On 18 November 2010 17:30, Rob Myers <rob at robmyers.org> wrote:
> On 11/18/2010 02:58 PM, Ed Avis wrote:
>>
>> Yes, that's right, but I also wanted to ask about the other requirement that
>> at times has been ascribed to the ODbL: that you cannot reverse-engineer the
>> produced map tiles, so they cannot be fairly described as CC-BY-SA or CC-BY
>> or indeed anything other than ODbL or 'all rights reserved'.
>
> They can fairly be described as CC because you can exercise all the rights that the CC licence grants you over the CC-licenced work.
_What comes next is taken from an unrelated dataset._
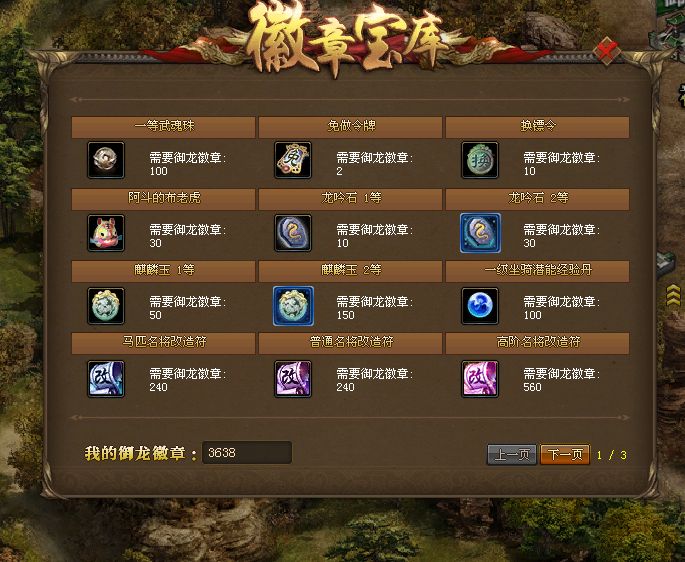685x562 pixels.
Task: Select the 龙吟石 1等 stone icon
Action: click(293, 233)
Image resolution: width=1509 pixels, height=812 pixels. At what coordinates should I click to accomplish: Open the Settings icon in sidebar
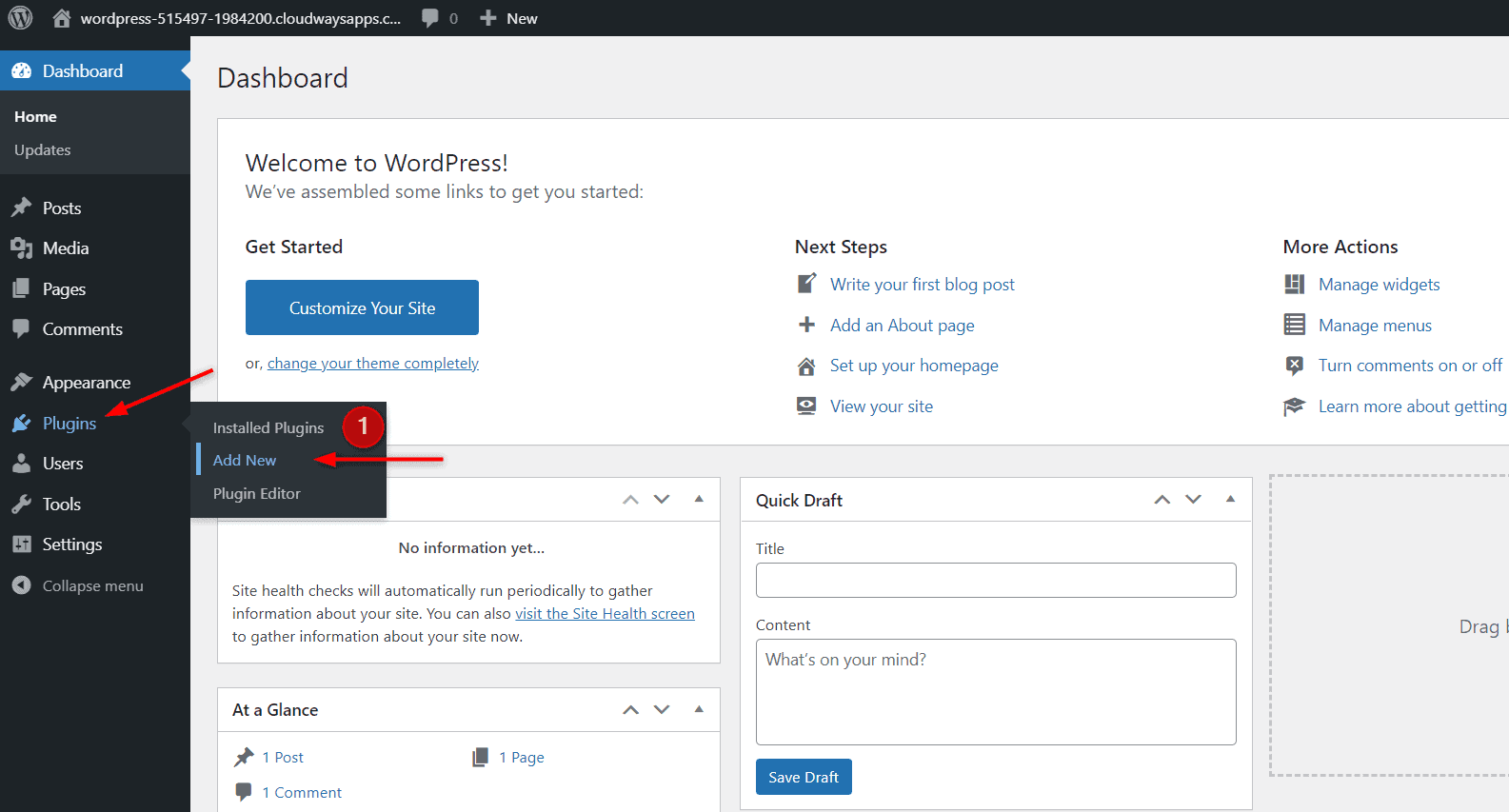click(x=21, y=545)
When I'm given a set of tiles under a CC license (which disclaims the
database rights in some versions), I think I can justifiably assume
that it doesn't contain anyone else's work under conditions different
from those in the license I was given, unless I'm told so.  So I
should be able to excercise my right to reverse engineer the POIs
names and positions and the streets graph represented by the bitmaps
and distribute the result under a license compatible with the CC
license.

So it should be entirely possible to reproduce most of planet.osm or
at least the useful part of it (so e.g. not the object IDs and not
their order) which would not be covered by database rights or
copyright of OSMF.  For example I could produce z30 tiles with a
public domain mapnik stylesheet and my friend could run a program to
produce a .osm file taking the tileset and the stylesheet as input.

>
> If you use a CC licenced work to recreate another, non-CC-licenced work, for example if you rearrange it to make the score and lyrics to a Lady Gaga song then record that, the work that you have "reverse engineered" still breaks copyright despite the fact that you have used a CC licenced work to make it.

Is there any known case that would show that this is how copyright
works?  I'm no lawyer, but copyright is mostly "reasonable" to me
whereas what you explain would make it unreasonable.

For example say I'm using the CC-BY-SA photographs from flickr to
create a great photo wall, placing the pictures in alphabetical order.
 How do I know that I'm not recreating a differently licensed work by
somebody else, from which all the pictures were cut out?